Our Principal Consultant, Alan Gornall, has been working in the field of IT Security Certification since 1991 and founded Rycombe Consulting in July 1998.
| 3) We are just the right size |
We are not too big that we have to carry a large cost overhead and have to adhere to rigidly defined procedures. We are not so small that we cannot scale up when we need to for large projects. We can add resource at short notice if an urgent requirement comes in.
| 4) Cost Effectiveness |
Because of our size and because of the cost savings that our proprietary tools and techniques allow us to use, we can offer you a cost effective solution. We represent a significant cost saving over both using your own staff and over our competitors. Even if you are happy with your current supplier, let us quote for a project and you will be pleasantly surprised at the potential savings. The relative strength of the US Dollar over sterling also gives us a competitive advantage.
| 5) Communication |
For each project within Rycombe, we assign a point of contact. All communication for that project goes through that individual, so that there is always at least one person who knows what is happening and it is their responsibility for maintaining the project log. That person will also manage the project within Rycombe and will provide continuity through to the close of the project. Depending on your requirements, we can provide status updates weekly, monthly or on significant project events. These can take the form of reports or telephone calls.
| 6) Flexibility |
In our business, our workload is rarely steady. We have to react to changing customer requirements in real time. Over the years, we have adapted our methods so that we are able to cope with changing workloads. We have a core team working on and managing our projects. When our workload is higher than normal we are able to draw on a pool of trusted external consultants who have worked with us for many years. When our workload is below normal, we are able to move staff to less time sensitive projects or to projects designed to improve our effectiveness by improving our tools and techniques. We have grown our annual turnover every year since 2002.
| 7) Speed |
We like to work quickly. We have evolved many systems that allow us to work in an agile manner. We can start work on a project as soon as you want us to, and our customers are often surprised at the speed that we complete our projects. It's good for us as it reduces our management overhead, and it's good for you because you get what you want when you want it.

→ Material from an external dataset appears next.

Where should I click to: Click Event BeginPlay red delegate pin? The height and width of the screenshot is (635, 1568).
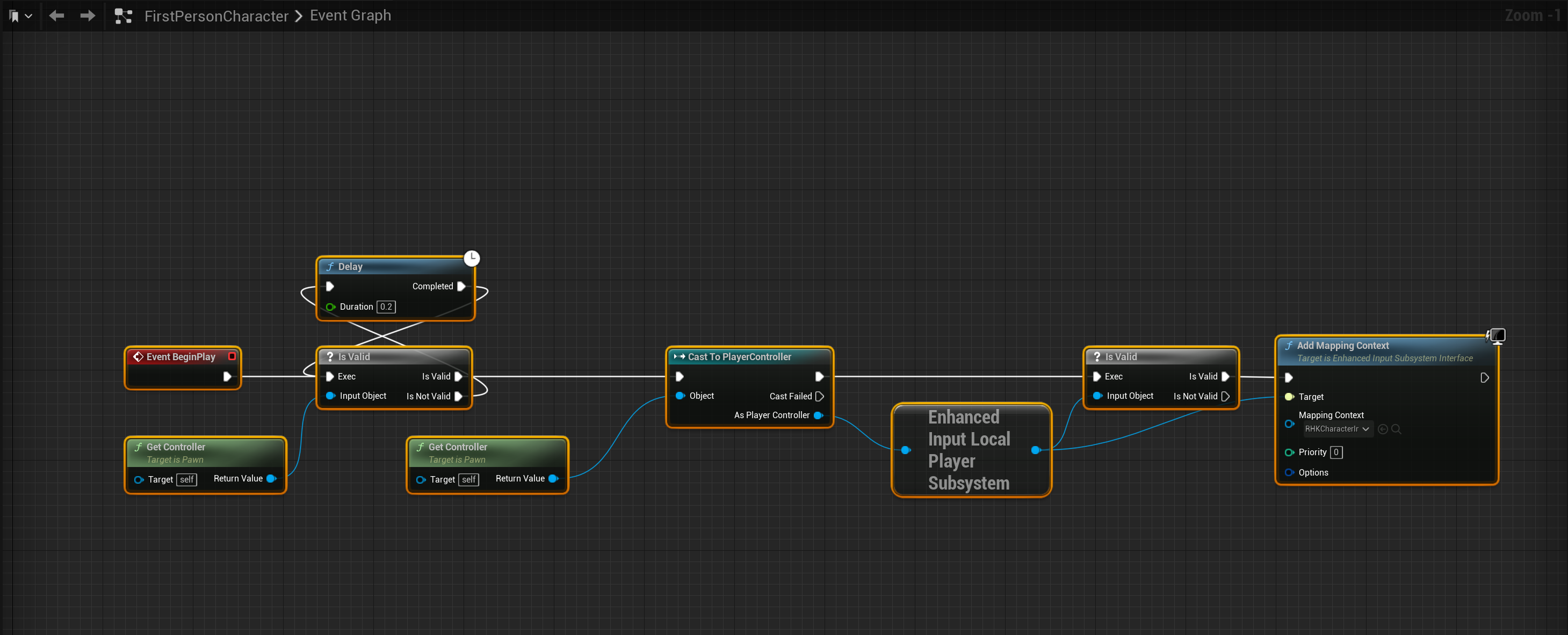click(232, 356)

| 8) We understand business |
We are in business ourselves and understand that if a project slips or costs escalate then that has a direct impact on the bottom line. We have never missed a deadline where we had direct control of the resources necessary to achieve that deadline. We understand though that there are times when a customer needs to re-schedule or cancel a project in response to changing requirements within their company. We can mothball a project and get it up and running again quickly if conditions change.
| 9) Trust |
We operate a clean desk policy. At the end of the day, nothing is left on anyone's desk at the end of the day. We originally introduced this policy as a security measure to protect our data and that of our customers. However, it has also saved us paper, and seems to have led to less stress and improved productivity. Any confidential material is stored in locked filing cabinets, we encrypt all sensitive email and customer source code.
Source code is not stored on our corporate network. It is stored on external hard drives and these are held in our safe.

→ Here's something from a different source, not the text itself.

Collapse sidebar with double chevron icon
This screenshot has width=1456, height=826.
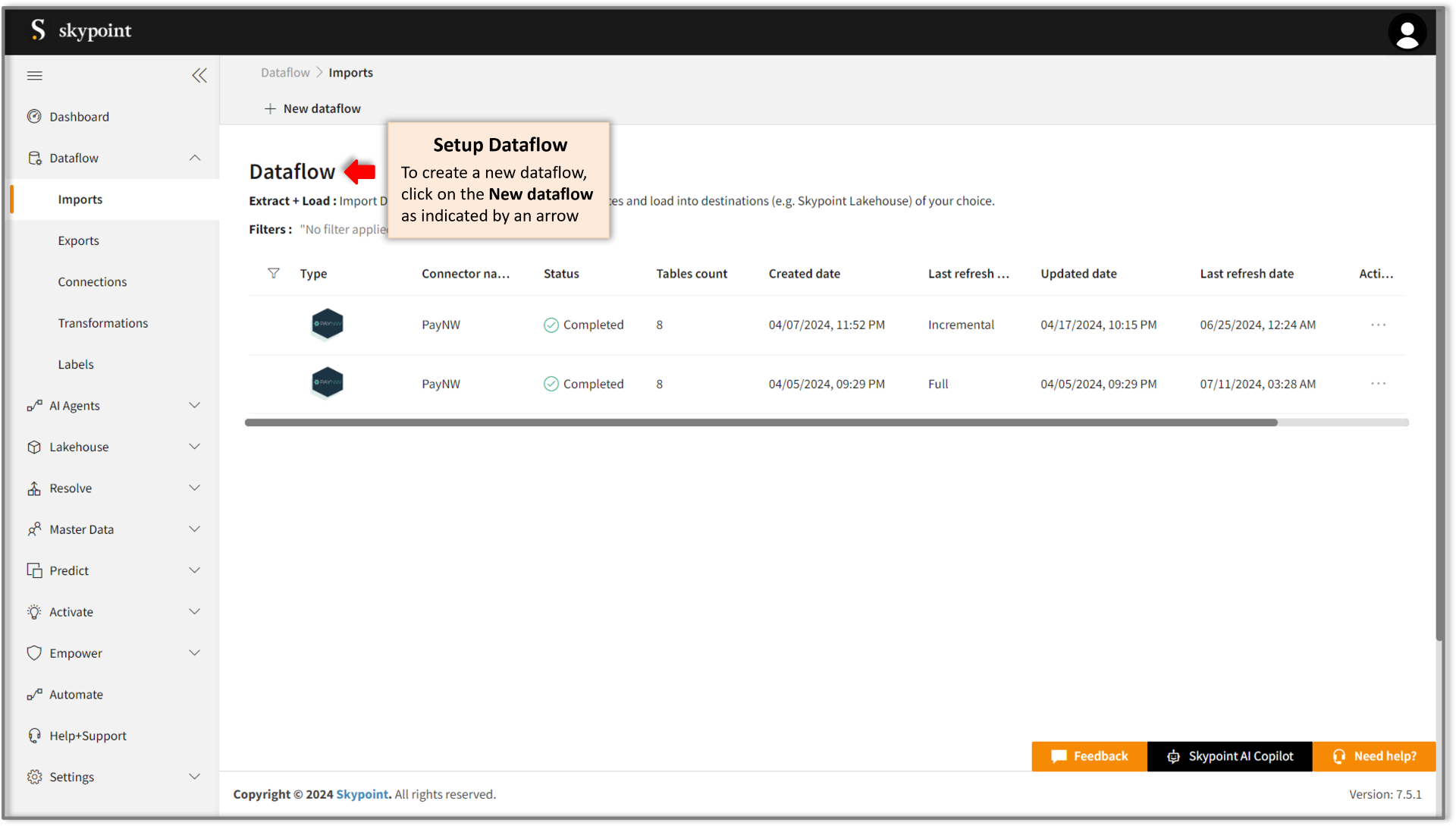[199, 75]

We use a hardware firewall, all of our workstations are protected with token based access control and we have no remote access to our corporate network.

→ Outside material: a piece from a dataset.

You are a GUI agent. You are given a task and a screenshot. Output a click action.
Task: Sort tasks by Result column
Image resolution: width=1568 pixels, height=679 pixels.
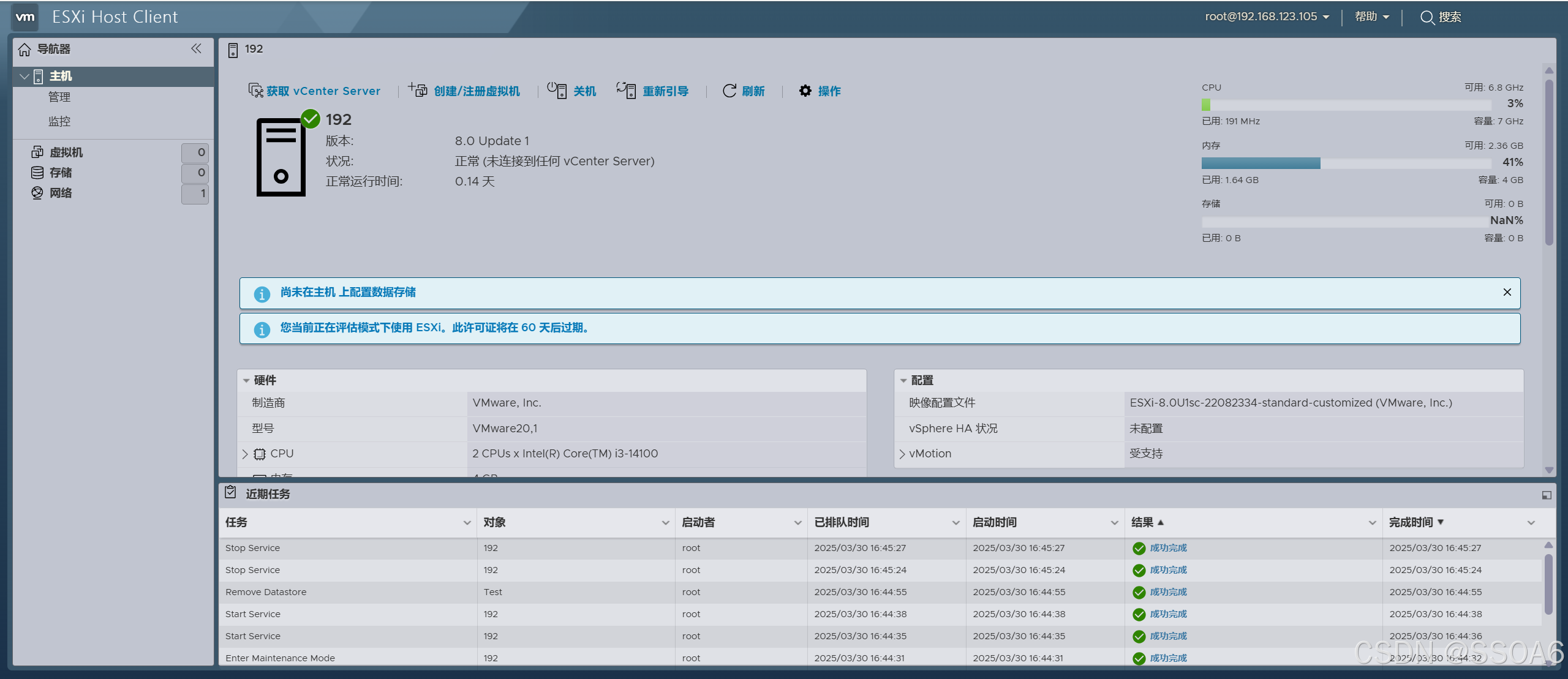point(1142,522)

Our backup strategy is such that no matter what the failure, be it equipment failure, power failure, fire, flood or other natural disaster, we should never lose more than an hour's work, and to date, we never have.
| 10) Stability |
Our Principal Consultant, Alan Gornall, founded Rycombe Consulting in 1998 and is now more active than ever within the company. Our other staff and associates have also been associated with Rycombe for a considerable period. We have a very low staff turnover and are able to provide a high degree of continuity between projects over time and also draw on our huge amount of acquired experience.